‘‘We might have something here,’’ she said soberly, and sat back on her haunches.
‘‘It might make a pattern, maybe?’’
‘‘It might make a reasonable doubt.’’ Furrowing her brow, she got down to look again. The raised lines of quartz were still there.
What if—what if Alex had hit the striated rock somewhere on his way down? Could it have left a faint pattern on his skin where it hurt him so terribly?
A jury might think so.
In that moment, she allowed the lineaments of the case to shift back in her mind to the most likely truth— that there had been a tragic accident. An accident, nothing more.

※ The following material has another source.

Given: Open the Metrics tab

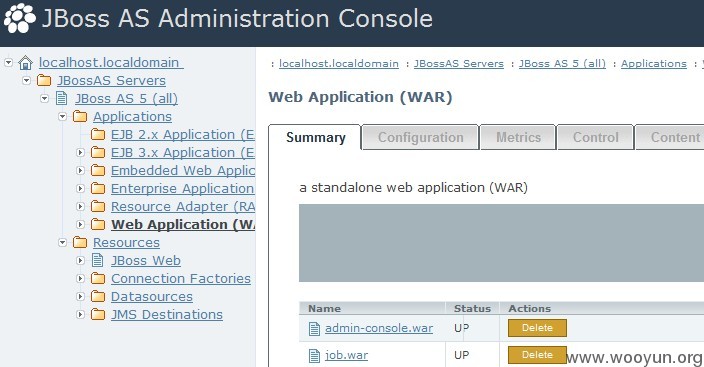Looking at the screenshot, I should pos(518,137).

They looked at each other.
Nina said, ‘‘You need to bring Tony up here—can you take him tomorrow? We need an independent witness with a camera. Ginger! She’ll come up too. Maybe she can rig up some sort of simple test. Maybe they can find some blood somewhere up here that the police missed, in addition to the obvious bloodstains. And we might send up a geologist or something before the prelim. I’ll have this area cordoned off again.’’
‘‘Sure. I’ll take anybody. I’ll do anything. I’ll fall down on the rocks myself. Everything has changed, hasn’t it? I thought I was in real trouble.’’

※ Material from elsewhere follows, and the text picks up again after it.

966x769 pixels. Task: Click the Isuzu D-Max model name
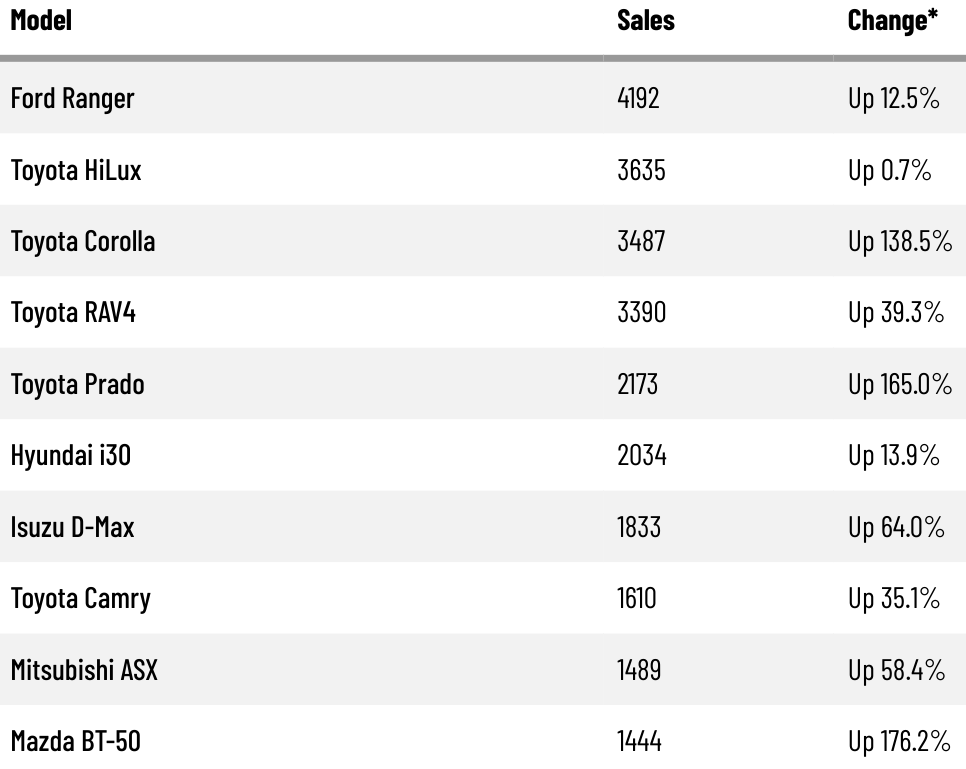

Nina said, ‘‘The police—the coroner—should have noticed this.’’
‘‘Damn right!’’
‘‘Maybe it was an accident, just like you said.’’

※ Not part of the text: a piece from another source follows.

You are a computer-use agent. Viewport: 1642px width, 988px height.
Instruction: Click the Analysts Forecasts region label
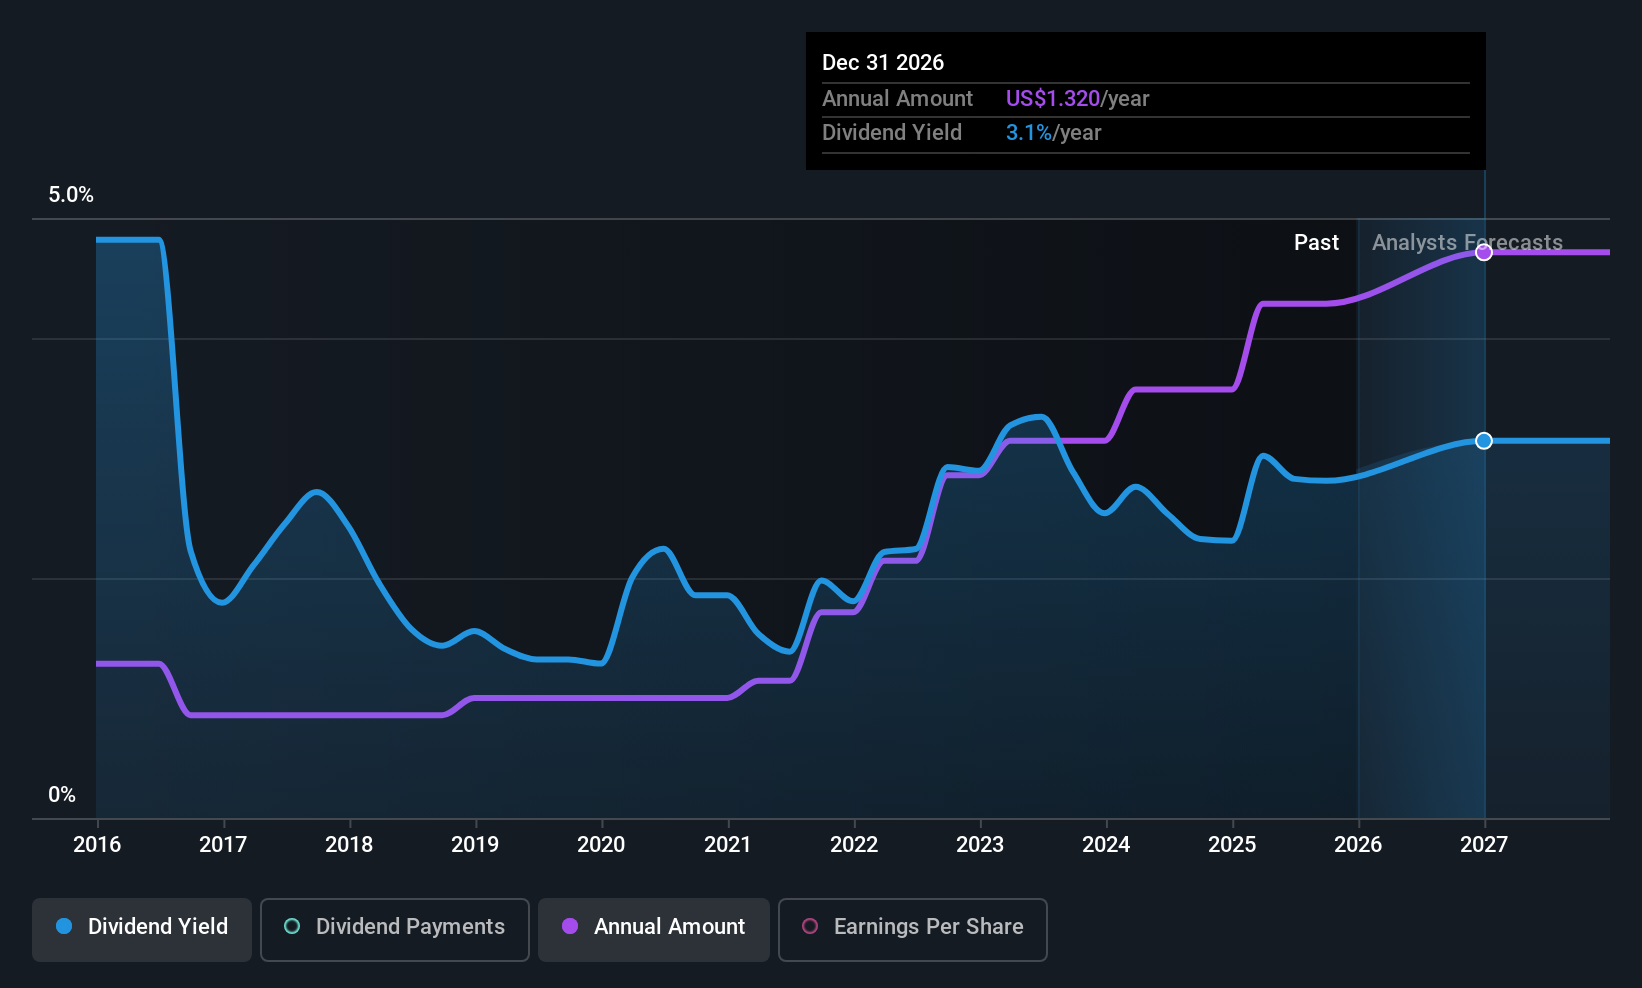1467,243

‘‘It was! Like I said all along!’’ His expression had already moved from relief to triumph.
He moved toward her as if he was going to hug her. Nina moved slightly away and he stopped.
‘‘Can you talk to the district attorney and stop all this craziness without me having to have a hearing?’’ he said, dropping his smile.
‘‘I don’t know,’’ Nina said. ‘‘I don’t even know yet if I want to reveal this before the hearing. We’re not obligated to tell anybody about this in advance. It will have a huge impact on the judge. I’ll bring him right up here if I have to. We’ll put on a defense and get the case dismissed formally. That’s it. That’s the easiest way—’’
She babbled on, thinking out loud, and he hung on every word, until a pang of shame hit her. She could no longer allow her doubts about Jim’s innocence to contaminate his defense.
Jim seemed to realize this at the same moment. She thought she read an accusation in his expression.
‘‘I have to get back to the office and make some calls,’’ she said.
‘‘Listen, Nina—’’
‘‘We should hurry.’’
‘‘You thought I did it. I’m sensitive to women. I notice things.’’
‘‘I hadn’t formed an opinion,’’ she answered, weaseling in classic lawyer form.
‘‘You almost let me down. But it’s okay. No matter what you were thinking, you stuck with me. You’re a loyal person, and that’s everything to me. And you came up with these markings very fast. So don’t worry about it.’’
Nina said, ‘‘Thanks, Jim.’’ The snow that had melted above her wrists had hardened to an icy bracelet. ‘‘Let’s go,’’ she said, shivering, grabbing her poles and shaking snow out of her hat before replacing it on her head.
13
COLLIER TURNED ON the hot water and stepped into the shower, his razor and a pair of manicure scissors in one hand. Once he had slammed the door, he remembered his watch. Just in time, right before that arm went under the spray, he took it off, setting it on the top edge of the shower, praying it wouldn’t fall off before he was finished. He was beat. He had just had a long jog after a long day at the office and he planned to sack out early.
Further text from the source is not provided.